INSTRUCTION —
Copy each of the following records verbatim, line for line.

LISTED ENTRIES —
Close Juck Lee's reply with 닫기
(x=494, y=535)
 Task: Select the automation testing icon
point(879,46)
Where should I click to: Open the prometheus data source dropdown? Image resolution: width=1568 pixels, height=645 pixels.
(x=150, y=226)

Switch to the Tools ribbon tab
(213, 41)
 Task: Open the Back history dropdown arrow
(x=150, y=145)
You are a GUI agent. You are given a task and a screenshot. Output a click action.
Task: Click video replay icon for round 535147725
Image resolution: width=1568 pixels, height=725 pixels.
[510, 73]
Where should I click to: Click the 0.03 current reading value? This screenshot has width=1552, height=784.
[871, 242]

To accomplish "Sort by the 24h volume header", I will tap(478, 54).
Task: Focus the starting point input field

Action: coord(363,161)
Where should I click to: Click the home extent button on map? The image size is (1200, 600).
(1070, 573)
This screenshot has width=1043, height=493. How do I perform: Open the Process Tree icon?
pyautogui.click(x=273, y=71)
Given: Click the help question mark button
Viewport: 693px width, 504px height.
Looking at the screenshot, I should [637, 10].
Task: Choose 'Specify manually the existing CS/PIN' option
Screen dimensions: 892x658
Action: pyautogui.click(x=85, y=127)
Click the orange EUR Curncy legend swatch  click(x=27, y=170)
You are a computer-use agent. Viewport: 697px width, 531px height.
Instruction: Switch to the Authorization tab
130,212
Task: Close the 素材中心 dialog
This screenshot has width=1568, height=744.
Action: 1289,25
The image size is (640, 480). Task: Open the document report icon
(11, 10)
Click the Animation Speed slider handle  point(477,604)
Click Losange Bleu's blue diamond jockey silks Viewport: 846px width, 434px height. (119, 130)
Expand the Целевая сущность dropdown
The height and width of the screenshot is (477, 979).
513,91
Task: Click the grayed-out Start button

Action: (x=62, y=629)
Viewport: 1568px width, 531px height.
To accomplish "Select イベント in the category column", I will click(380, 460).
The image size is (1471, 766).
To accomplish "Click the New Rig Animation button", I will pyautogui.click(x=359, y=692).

TASK RESULT —
Close Juck Lee's reply with 닫기
(x=494, y=535)
 Task: Select the automation testing icon
point(879,46)
Where should I click to: Open the prometheus data source dropdown? Image resolution: width=1568 pixels, height=645 pixels.
(x=150, y=226)

Switch to the Tools ribbon tab
(213, 41)
 Task: Open the Back history dropdown arrow
(x=150, y=145)
You are a GUI agent. You are given a task and a screenshot. Output a click action.
Task: Click video replay icon for round 535147725
Image resolution: width=1568 pixels, height=725 pixels.
[510, 73]
Where should I click to: Click the 0.03 current reading value? This screenshot has width=1552, height=784.
[871, 242]

To accomplish "Sort by the 24h volume header", I will tap(478, 54).
Task: Focus the starting point input field

Action: coord(363,161)
Where should I click to: Click the home extent button on map? The image size is (1200, 600).
(1070, 573)
This screenshot has width=1043, height=493. How do I perform: Open the Process Tree icon?
pyautogui.click(x=273, y=71)
Given: Click the help question mark button
Viewport: 693px width, 504px height.
Looking at the screenshot, I should [637, 10].
Task: Choose 'Specify manually the existing CS/PIN' option
Screen dimensions: 892x658
Action: pyautogui.click(x=85, y=127)
Click the orange EUR Curncy legend swatch  click(x=27, y=170)
You are a computer-use agent. Viewport: 697px width, 531px height.
Instruction: Switch to the Authorization tab
130,212
Task: Close the 素材中心 dialog
This screenshot has width=1568, height=744.
Action: 1289,25
The image size is (640, 480). Task: Open the document report icon
(11, 10)
Click the Animation Speed slider handle  point(477,604)
Click Losange Bleu's blue diamond jockey silks Viewport: 846px width, 434px height. (119, 130)
Expand the Целевая сущность dropdown
The height and width of the screenshot is (477, 979).
513,91
Task: Click the grayed-out Start button

Action: (x=62, y=629)
Viewport: 1568px width, 531px height.
To accomplish "Select イベント in the category column", I will click(380, 460).
The image size is (1471, 766).
To accomplish "Click the New Rig Animation button", I will pyautogui.click(x=359, y=692).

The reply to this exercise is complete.